Deutschlandradio Kultur: Die Nagelprobe kommt demnächst, wenn wir über die Kommissare reden. Es gibt kaum Frauen. Juncker hat eindeutig gesagt, wir wollen mehr Frauen. Also müssen die Staats- und Regierungschefs ihre Hausaufgaben machen, nachliefern.
Voggenhuber: Ja, da gibt es ein Duell im Morgengrauen, wenn die Regierungen sich da nicht bewegen. Viel wichtiger erscheint mir aber, ein wenig unseren skeptischen Blick darauf zu werfen, denn ich kenne ja unsere Kurfürsten und sie sind von großer Gerissenheit und Listigkeit. Und wie es in ihrem Gehirn derzeit ausschaut, ist: Gut, das Parlament hat gesiegt. Es ist Juncker geworden. Und jetzt werden wir ihm das Programm aufzwingen.
Die Kommission ist vor allem an das Parlament gebunden. Das ist die Allianz. Da ist die demokratische Legitimation, selbstverständlich unter voller Einbeziehung der Nationalstaaten. Aber die Regierungen müssen heute einen Schwur widerrufen, den sie nach dem Ende von Jacques Delors, dem großen Kommissionspräsidenten, abgegeben haben: Nie wieder ein Monsieur de l'Europe, nie wieder ein Präsident Europas. Sie haben mit Santer, natürlich auch Barroso den Kommissionspräsidenten so schwach wie möglich besetzt, die außenpolitischen Beauftragten, den Ratspräsidenten so schwach wie möglich besetzt, damit das, was in Lissabon in Wahrheit passiert ist, ja nicht zum Tragen kommt.

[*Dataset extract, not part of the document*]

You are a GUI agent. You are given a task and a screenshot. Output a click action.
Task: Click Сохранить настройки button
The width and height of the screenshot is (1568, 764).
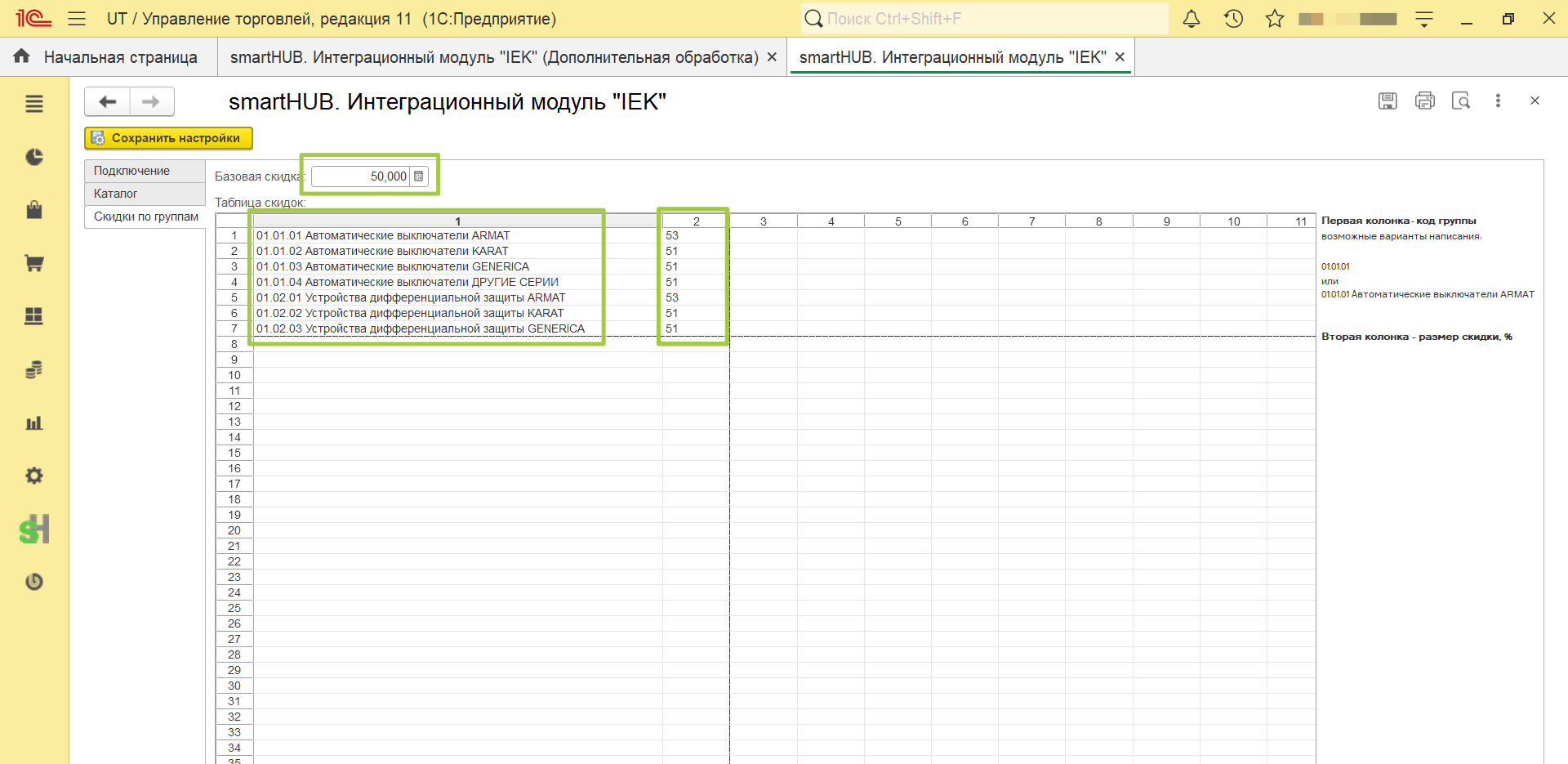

Jetzt gibt es eine Chance, einen Mann zu haben mit einem Funken von Delors. Und jetzt muss man ihm auch die Chance geben, auch im Dialog mit dem Parlament. Der nächste Schritt des Parlaments muss heißen: Das Programm des Kommissionspräsidenten legitimiert das Parlament.

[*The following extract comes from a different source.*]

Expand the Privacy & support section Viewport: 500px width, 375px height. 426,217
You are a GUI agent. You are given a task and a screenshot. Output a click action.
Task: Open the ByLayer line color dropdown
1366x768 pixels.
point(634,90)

Deutschlandradio Kultur: Wenn wir über das künftige Europa reden, wer wird denn eigentlich das Sagen dann haben? Ist es das Europäische Parlament? Ist es Jean-Claude Juncker? Ist es Mario Draghi oder am Schluss dann doch wieder die deutsche Kanzlerin?

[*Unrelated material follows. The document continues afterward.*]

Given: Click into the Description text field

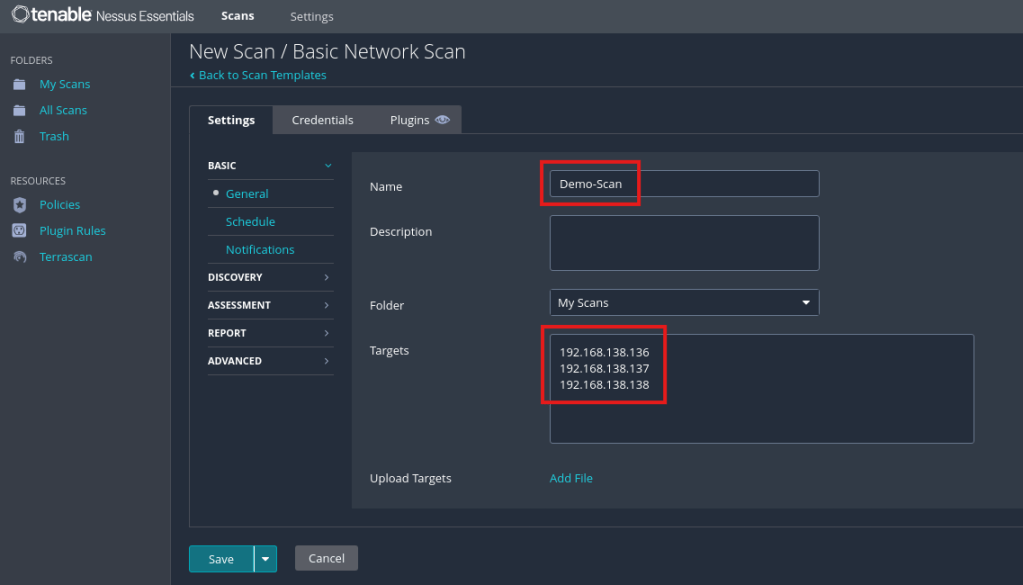Looking at the screenshot, I should coord(684,243).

Voggenhuber: Derzeit ist es die deutsche Kanzlerin. Ich wünsche es Deutschland nicht, dass es zur Hegemonialmacht Europas wird. Es würde viel, viel Unfrieden den Horizont heraufziehen. Und ich denke, dass in den letzten 60 Jahren dieses Deutschland gezeigt hat, dass es eine große europäische Macht ist und dass dieses Versprechen in seiner Verfassung, Teil eines politisch geeinten Europas zu sein, auch die bessere Zukunft ist – nicht nur für Europa, sondern auch für Deutschland.
Und ich hoffe nicht, dass wir die Vision einer europäischen Demokratie ersetzen müssen durch eine Hegemonialmacht Deutschland.
Deutschlandradio Kultur: Herr Voggenhuber, ganz herzlichen Dank für das Gespräch.